Fig 3. Sex determination genes fru and dsx do not affect body size.

(A) Pupal volume in dsx mutant males and females (dsx ¹ /Df(3R)dsx ¹⁵) is not significantly different from control males and females (p = 0.92;1 and 0.99;0.99, respectively, one-way ANOVA followed by Tukey HSD post-hoc test). (B) Mosaic expression of dsx-RNAi in fat cells causes a significant reduction in cell size in both females (p = 1.1 x 10⁻²⁴, Student’s t-test) and males (p = 2.8 x 10⁻¹⁰, Student’s t-test). (C) Expression of dsx-RNAi in the fat body does not alter body size in females or males (p = 0.95;0.97 and 0.24;0.28, one-way ANOVA followed by Tukey HSD post-hoc test). (D) Females lacking the Tra-binding site in fru P1 transcripts (fru ^Δtra) ectopically express Fru^M in the central nervous system (CNS). Pupal volume in fru ^Δtra /Df(3R)fru ^4-40 females was not significantly different than in control females (p = 0.46;0.99, one-way ANOVA followed by Tukey HSD post-hoc test). Male body size was also unaffected (p = 0.99;0.99, one-way ANOVA followed by Tukey HSD post-hoc test). (E) Males with the fru ^F allele of fru have constitutively female-specific splicing of fru P1 transcripts, and thus produce no Fru^M in the CNS. Pupal volume in fru ^F /Df(3R)fru ^4-40 males was not significantly different than control males (p = 1;0.63, one-way ANOVA followed by Tukey HSD post-hoc test). Female pupal volume was unaffected (p = 1;0.99, one-way ANOVA followed by Tukey HSD post-hoc test). (F) Ubiquitous overexpression of Tra increases body size in males and females even in a dsx mutant background. Thus, no significant difference in body size is present between females overexpressing Tra in a wild-type, or dsx mutant background (p = 0.436, one-way ANOVA followed by Tukey HSD post-hoc test). Similar results were observed in males (p = 0.39, one-way ANOVA followed by Tukey HSD post-hoc test). * indicates a significant difference from control genotypes. N.S. means not significantly different from both control genotypes. The p-values indicated are listed in the following order: difference between the GAL4/UAS genotype and the GAL4 control;difference between the GAL4/UAS genotype and the UAS control. A list of all p-values obtained from the Tukey HSD post-hoc test is provided in S1 Table.

Fig 4. tra function in the fat body regulates male-female differences in dILP2 secretion.

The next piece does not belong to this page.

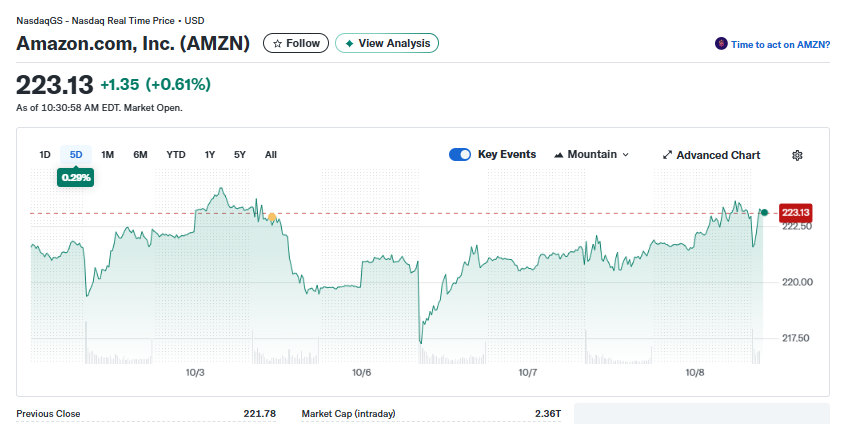Click the green current price dot on chart
846x424 pixels.
765,212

(A) Females are normally 30% larger than males in nutrient-rich (high IIS/TOR activity); however, in nutrient-poor food, sex differences in body size are abolished (p = 0.082, one-way ANOVA followed by Tukey HSD post-hoc test). (B) Male and female transcript levels of insulin-like peptides 2, 3 and 5 (dilp2, dilp3, dilp5) were analyzed in larval carcasses devoid of fat body at 120 hr AEL at 25°C. Levels of dilp2 and dilp5 were not different between males and females (p = 0.051, 0.19, Student’s t-test), but levels of dilp3 were significantly higher in males (p = 0.0004; Student’s t-test). (C) Males (C’) have significantly higher dILP2 retention in the insulin producing cells (IPCs) in the brain than females (C) (p = 0.001). (D-D”,E) Levels of dILP2 retention in females expressing a tra2-RNAi transgene specifically in the fat body (r4-GAL4) are increased compared to control females (p = 0.001;0.025, Student’s t-test). (F) Loss of tra significantly reduces body size in females. However, body size in tra mutant animals that also have loss of one copy of PTEN, a repressor of IIS, rescues the reduced size of tra mutant females, but has no effect on tra mutant males (see S1 Table for complete list of p-values from one-way ANOVA followed by Tukey HSD post-hoc test). (G) Ubiquitous expression of UAS-tra significantly increases body size in males and females (p = 0;0 and 0;0, one-way ANOVA followed by Tukey HSD post-hoc test). However, in animals heterozygous for loss of one copy of the insulin receptor gene (InR ^PZ, InR ^E19), the increased growth driven by UAS-tra overexpression is blocked (see S1 Table for complete list of p-values from one-way ANOVA followed by Tukey HSD post-hoc test). * indicates a significant difference from control genotypes. N.S. means not significantly different from both control genotypes. The p-values indicated are listed in the following order: difference between the GAL4/UAS genotype and the GAL4 control;difference between the GAL4/UAS genotype and the UAS control.